** DATA SUPPLIED follows **

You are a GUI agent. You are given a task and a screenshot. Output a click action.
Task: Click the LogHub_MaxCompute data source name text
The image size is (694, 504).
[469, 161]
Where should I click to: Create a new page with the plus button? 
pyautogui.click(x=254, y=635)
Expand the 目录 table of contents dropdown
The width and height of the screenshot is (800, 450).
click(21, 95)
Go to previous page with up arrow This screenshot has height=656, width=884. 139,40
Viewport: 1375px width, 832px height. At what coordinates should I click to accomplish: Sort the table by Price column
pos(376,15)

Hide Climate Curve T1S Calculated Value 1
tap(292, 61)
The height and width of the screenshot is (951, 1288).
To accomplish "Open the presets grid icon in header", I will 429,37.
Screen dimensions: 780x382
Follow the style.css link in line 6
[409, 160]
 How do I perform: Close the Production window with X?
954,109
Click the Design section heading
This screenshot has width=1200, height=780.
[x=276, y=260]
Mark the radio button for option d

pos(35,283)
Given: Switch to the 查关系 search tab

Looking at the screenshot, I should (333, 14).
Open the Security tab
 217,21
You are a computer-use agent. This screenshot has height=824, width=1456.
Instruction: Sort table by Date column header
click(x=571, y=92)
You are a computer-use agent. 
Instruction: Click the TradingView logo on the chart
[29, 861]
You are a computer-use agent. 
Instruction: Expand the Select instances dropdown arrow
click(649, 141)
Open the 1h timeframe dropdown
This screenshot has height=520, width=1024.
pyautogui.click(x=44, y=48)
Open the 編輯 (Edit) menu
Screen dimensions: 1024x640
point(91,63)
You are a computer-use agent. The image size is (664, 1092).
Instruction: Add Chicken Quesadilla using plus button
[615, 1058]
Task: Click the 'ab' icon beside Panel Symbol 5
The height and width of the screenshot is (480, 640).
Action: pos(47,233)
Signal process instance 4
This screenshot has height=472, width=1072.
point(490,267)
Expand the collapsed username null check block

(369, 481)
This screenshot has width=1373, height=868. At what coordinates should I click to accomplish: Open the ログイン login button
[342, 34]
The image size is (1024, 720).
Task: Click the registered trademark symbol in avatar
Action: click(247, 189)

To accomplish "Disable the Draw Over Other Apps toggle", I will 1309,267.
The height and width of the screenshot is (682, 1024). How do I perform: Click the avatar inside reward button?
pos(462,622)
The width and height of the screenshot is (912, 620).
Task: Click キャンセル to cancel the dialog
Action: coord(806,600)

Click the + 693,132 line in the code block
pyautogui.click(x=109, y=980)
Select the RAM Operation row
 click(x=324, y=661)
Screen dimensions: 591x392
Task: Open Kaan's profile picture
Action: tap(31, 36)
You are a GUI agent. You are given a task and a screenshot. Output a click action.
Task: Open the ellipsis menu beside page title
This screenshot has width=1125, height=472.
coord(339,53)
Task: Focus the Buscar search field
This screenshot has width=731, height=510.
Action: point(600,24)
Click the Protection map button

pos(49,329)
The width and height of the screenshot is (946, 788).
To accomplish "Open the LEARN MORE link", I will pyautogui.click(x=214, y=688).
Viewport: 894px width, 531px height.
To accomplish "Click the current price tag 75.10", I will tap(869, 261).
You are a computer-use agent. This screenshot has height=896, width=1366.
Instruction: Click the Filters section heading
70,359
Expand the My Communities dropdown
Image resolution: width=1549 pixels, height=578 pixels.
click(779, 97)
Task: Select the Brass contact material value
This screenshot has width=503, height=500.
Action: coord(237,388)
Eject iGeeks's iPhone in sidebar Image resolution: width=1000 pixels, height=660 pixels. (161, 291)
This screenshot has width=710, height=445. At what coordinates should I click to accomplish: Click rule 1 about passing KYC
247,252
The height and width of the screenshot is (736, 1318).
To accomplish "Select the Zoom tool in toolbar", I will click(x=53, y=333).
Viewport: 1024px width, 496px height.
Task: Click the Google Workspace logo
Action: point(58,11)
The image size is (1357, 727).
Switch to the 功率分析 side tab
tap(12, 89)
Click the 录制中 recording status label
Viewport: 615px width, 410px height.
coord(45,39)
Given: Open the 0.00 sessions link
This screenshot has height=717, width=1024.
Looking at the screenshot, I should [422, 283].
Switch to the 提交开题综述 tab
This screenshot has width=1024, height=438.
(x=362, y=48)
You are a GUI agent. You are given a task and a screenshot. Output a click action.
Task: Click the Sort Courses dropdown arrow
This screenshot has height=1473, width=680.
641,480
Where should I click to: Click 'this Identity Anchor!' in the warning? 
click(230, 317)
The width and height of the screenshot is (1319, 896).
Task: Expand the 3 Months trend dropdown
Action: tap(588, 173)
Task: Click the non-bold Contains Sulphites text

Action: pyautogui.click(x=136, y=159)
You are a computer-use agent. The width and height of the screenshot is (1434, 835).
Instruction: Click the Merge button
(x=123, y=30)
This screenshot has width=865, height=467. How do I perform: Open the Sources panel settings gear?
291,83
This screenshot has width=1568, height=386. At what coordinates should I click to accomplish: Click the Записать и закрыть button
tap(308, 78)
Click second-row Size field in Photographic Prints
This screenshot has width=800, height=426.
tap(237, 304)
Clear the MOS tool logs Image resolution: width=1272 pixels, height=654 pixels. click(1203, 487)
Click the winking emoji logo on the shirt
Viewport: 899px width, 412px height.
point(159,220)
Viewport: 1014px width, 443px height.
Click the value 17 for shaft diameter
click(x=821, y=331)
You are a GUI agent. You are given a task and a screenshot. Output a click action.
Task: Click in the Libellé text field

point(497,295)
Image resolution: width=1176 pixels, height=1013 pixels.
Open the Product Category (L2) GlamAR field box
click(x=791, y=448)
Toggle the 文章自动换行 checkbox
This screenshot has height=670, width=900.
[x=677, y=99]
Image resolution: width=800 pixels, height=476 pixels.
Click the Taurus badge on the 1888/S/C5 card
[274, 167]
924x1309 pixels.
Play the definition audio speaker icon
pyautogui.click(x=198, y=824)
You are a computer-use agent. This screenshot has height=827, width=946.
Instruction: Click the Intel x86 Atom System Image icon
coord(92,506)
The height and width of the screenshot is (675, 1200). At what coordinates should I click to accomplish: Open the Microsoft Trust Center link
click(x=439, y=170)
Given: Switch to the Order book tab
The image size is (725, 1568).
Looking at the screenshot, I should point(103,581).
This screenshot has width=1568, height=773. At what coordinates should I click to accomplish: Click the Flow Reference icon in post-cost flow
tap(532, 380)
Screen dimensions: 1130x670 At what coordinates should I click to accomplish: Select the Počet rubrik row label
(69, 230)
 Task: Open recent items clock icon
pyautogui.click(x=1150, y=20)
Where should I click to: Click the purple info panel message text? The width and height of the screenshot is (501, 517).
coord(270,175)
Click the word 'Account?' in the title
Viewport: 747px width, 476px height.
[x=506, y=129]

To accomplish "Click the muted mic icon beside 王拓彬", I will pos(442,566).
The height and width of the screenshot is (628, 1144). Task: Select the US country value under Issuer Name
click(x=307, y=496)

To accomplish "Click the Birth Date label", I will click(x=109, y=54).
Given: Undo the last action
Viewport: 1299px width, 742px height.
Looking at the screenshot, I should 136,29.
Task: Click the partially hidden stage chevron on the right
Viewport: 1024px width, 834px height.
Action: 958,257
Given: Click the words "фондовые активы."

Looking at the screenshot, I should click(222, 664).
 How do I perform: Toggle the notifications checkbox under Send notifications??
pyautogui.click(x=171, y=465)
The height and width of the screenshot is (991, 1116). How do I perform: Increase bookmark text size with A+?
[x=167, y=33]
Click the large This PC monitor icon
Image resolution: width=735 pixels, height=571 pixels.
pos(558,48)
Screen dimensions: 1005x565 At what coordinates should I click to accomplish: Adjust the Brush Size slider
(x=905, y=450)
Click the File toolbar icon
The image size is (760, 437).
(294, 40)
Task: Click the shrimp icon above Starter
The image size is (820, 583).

** End of DATA SUPPLIED **

### TASK DESCRIPTION:
Scan the records above. Return every line with "title" in it.

### ANSWER:
Task: Open the ellipsis menu beside page title
Click the word 'Account?' in the title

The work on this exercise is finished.